National Public Radio
April 2008

China's Growing Influence


Every day seems to bring a new statistic about China: The communist giant has become the world's third-largest trading nation; it has the most cell phone subscribers in the world; it emits the most carbon gases.

Some media refer to this as the rise of China. Chinese people see this as their country's rightful return to the dominant position it occupied in Asia for much of the past 2,000 years. That's with the exception of a 150-year slump, when China was ravaged by Western imperial powers and its own civil war. While China's influence was previously limited mostly to East Asia, now global trade and communications make its reach and impact worldwide. China has not articulated a clear plan or strategy for the role it wants to play in the world, leading to some misgivings and apprehension.

Much of China's growing reach comes from its economy, which is entering a new "outward bound" phase. After years of functioning as a foreign investment-driven export platform, China is moving up the value chain. Its companies are searching for new markets and technologies. They are using the foreign currency earned from trade to snap up foreign assets, from companies and securities to energy supplies. Many of the resources it is acquiring are in Third World countries, where instability and bad governance have kept Western multinationals from operating.

The increases in international trade, tourism and cultural exchanges have given China a substantial national interest overseas. Under the more orthodox communism of Chairman Mao Tse-tung, national interest was considered a bourgeois concept, inimical to the international solidarity of the proletariat. While China has not clearly defined its national interest, there is no doubt that it has one. Several years ago, China's Foreign Ministry created a department to protect the safety of Chinese nationals living and working overseas, indicating that the government recognizes these interests and must protect them. Under Mao, China saw the international order as dominated by Western imperialism, and sought to export revolution against that order. Now, China sees itself as a key member of the international order, with an interest in helping to write the world's rules and maintain its status quo.

Beijing has also come to realize that growing hard power - that is, political, economic and military strength - must be accompanied by soft power. If other countries mistrust its intentions, more power will lead to less security. China's progress in building soft power is visible in the growing numbers of young people studying the Chinese language.

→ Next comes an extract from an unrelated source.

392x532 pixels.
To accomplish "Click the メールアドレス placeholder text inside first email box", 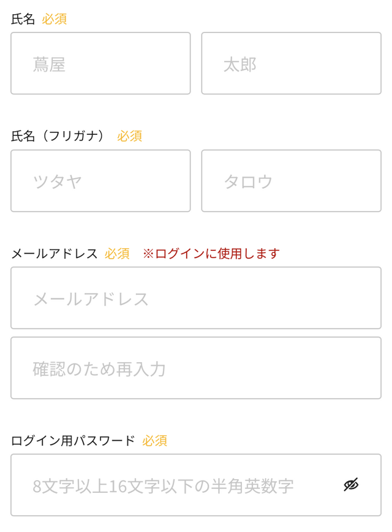I will (x=91, y=299).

In many media reports, China is portrayed as an economic success story for its rapid development and achievements in pulling millions of people out of poverty. It also represents a somewhat darker success story: the Communist Party's track record of economic reform without loosening its stranglehold on political power. But China has had difficulty deciding what values it stands for and can promote. To the official Chinese mindset, the way to build soft power is to crank out more and better propaganda. Critics argue that the salient feature of government propaganda is that it tends to fly in the face of reality. With soft power, analysts point out, it's what you do, not what you say.

Carnegie Institute for International Peace scholar Ding Xueliang draws a parallel with China's military. It has formidable military power within its own borders, but it lacks the ability to project that power - for example, through the use of aircraft carriers. Likewise, China is rich in cultural resources, but has had difficulty harnessing these resources to build soft power commensurate with its hard power.

The Summer Olympics in Beijing will be a telling test of how China presents itself to the world. The unrest in Tibet will test its ability to respond with confidence and deftness in the face of protests and public relations blunders that are likely to occur. All that we can be sure of now is that China and the Olympics are sure to leave their marks on each other.

China Alters Its Role in World Economy, Diplomacy

Anyone reading the headlines these days can see that China's growing influence is being felt across the globe and in all areas of life. Much of that increasing involvement comes through the world economy. After years of attracting foreign investment, China is now investing overseas itself, prospecting for new markets and raw materials for its intensive economic growth. In the process, it has taken on new risks, responsibilities and a national interest beyond its own borders.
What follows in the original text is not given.